Re: Optimization for lower(), upper(), casefold() functions.

From
Alexander Borisov
Date:
12.03.2025 19:55, Alexander Borisov wrote:

[...]

>> A couple questions:
>>
>> * Is there a reason the fast-path for codepoints < 0x80 is in
>> unicode_case.c rather than unicode_case_func.h?
> 
> Yes, this is an important optimization, below are benchmarks that

[...]

I forgot to add the benchmark:

Benchmark

Anatation:
Patch v3j_0001: patch v3j_0001 without any changes.
Patch v3j_0001 + static: patch v3j_0001 with adding static to casemap().
Patch v3j_0001 + static + fast path: patch v3j_0001 with adding static
     to casemap() and fast path for codepoint < 0x80.
v4_0001: v3j_0001 + static + fast path
v4_0001 + v3j_0002: v3j_0002 patch unchanged, but with static for
     casemap() (inherited from v4_0001 patch)
v4_0001 + v4_0002: changed fast path for codepoint < 0x80. Made fast
     return to avoid unnecessary checks.
Without: current version of the code without any patches.

All results are in tps.

* macOS 15.1 (Apple M3 Pro) (Apple clang version 16.0.0)

ASCII:
Repeated characters (700kb) in the range from 0x20 to 0x7E.
Patch v3j_0001: 201.029609
Patch v3j_0001 + static: 247.155438
Patch v3j_0001 + static + fast path: 267.941047
Patch v4_0001 + v3j_0002: 260.737601
Patch v4_0001 + v4_0002: 268.913658
Without: 260.437508

Cyrillic:
Repeated characters (1MB) in the range from 0x0410 to 0x042F.
Patch v3j_0001: 48.130350
Patch v3j_0001 + static: 49.365897
Patch v3j_0001 + static + fast path: 48.891842
Patch v4_0001 + v3j_0002: 88.833061
Patch v4_0001 + v4_0002: 88.329603
Without: 47.869687

Unicode:
A query consisting of all Unicode characters from 0xA0 to 0x2FA1D
(excluding 0xD800..0xDFFF).
Patch v3j_0001: 91.333557
Patch v3j_0001 + static: 92.464786
Patch v3j_0001 + static + fast path: 91.359428
Patch v4_0001 + v3j_0002: 103.390609
Patch v4_0001 + v4_0002: 102.819763
Without: 92.279652


Regards,
Alexander Borisov



Re: Optimization for lower(), upper(), casefold() functions.

From
Jeff Davis
Date:
On Wed, 2025-03-12 at 19:55 +0300, Alexander Borisov wrote:
> 1. Added static for casemap() function. Otherwise the compiler could
> not
> optimize the code and the performance dropped significantly.

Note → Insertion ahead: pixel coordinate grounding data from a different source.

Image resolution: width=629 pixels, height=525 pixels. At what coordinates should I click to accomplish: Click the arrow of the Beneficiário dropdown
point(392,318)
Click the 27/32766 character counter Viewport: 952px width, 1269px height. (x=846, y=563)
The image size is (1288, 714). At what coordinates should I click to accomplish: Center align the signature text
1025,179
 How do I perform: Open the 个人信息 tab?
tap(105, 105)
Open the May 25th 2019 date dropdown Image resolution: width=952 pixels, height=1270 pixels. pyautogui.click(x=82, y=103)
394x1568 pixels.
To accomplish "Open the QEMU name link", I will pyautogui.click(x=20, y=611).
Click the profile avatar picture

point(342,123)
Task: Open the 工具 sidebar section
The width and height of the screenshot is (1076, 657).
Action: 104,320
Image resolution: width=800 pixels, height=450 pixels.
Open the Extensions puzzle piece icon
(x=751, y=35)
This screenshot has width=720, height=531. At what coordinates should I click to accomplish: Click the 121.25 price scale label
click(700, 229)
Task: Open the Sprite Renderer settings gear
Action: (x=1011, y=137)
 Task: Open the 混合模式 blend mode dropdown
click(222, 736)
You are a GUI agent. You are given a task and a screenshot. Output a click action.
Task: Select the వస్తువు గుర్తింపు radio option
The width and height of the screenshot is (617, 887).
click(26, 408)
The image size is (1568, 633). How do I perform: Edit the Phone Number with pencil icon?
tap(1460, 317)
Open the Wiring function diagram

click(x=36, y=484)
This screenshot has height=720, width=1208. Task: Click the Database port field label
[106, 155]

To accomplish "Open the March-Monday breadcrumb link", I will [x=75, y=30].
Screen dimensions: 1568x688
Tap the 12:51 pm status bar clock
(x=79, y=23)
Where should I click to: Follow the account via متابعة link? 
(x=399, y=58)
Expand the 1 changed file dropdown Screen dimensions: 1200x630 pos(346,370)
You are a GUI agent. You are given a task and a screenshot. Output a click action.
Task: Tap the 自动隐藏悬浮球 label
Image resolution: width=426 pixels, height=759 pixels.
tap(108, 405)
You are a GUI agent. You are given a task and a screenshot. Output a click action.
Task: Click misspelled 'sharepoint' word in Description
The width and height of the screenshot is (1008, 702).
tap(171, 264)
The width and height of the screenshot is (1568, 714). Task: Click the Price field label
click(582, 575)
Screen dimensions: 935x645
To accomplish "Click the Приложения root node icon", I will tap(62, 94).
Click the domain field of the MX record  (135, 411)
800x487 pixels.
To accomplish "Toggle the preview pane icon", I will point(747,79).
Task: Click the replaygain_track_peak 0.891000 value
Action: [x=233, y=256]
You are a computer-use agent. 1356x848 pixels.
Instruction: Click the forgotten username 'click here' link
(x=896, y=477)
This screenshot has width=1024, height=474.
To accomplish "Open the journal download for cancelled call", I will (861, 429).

Oops, it was static, but I made it external just to see what code it
generated. I didn't intend to publish it as an external function --
thank you for catching that!

> 2. Added a fast path for codepoint < 0x80.
>
> v3j-0002:
> In the fast path for codepoints < 0x80, I added a premature return.
> This avoided additional insertions, which increased performance.

What do you mean "additional insertions"?

Also, should we just compute the results in the fast path? We don't
even need a table. Rough patch attached to go on top of v4-0001.

Should we properly return CASEMAP_SELF when *simple == u1, or is it ok
to return CASEMAP_SIMPLE? It probably doesn't matter performance-wise,
but it feels more correct to return CASEMAP_SELF.

>
> Perhaps for general
> beauty it should be made static inline, I don't have a rigid position
> here.

We ordinarily use "static inline" if it's in a header file, and
"static" if it's in a .c file, so I'll do it that way.

> I was purely based on existing approaches in Postgres, the
> Normalization Forms have them separated into different headers. Just
> trying to be consistent with existing approaches.

I think that was done for normalization primarily because it's not used
#ifndef FRONTEND (see unicode_norm.c), and perhaps also because it's
just a more complex function worthy of its own file.

I looked into the history, and commit 783f0cc64d explains why perfect
hashing is not used in the frontend:

"The decomposition table remains the same, getting used for the binary
search in the frontend code, where we care more about the size of the
libraries like libpq over performance..."

>
Regards,
    Jeff Davis


Attachment

Re: Optimization for lower(), upper(), casefold() functions.

From
Alexander Borisov
Date:
12.03.2025 22:39, Jeff Davis wrote:

[...]

>> 2. Added a fast path for codepoint < 0x80.
>>
>> v3j-0002:
>> In the fast path for codepoints < 0x80, I added a premature return.
>> This avoided additional insertions, which increased performance.
> 
> What do you mean "additional insertions"?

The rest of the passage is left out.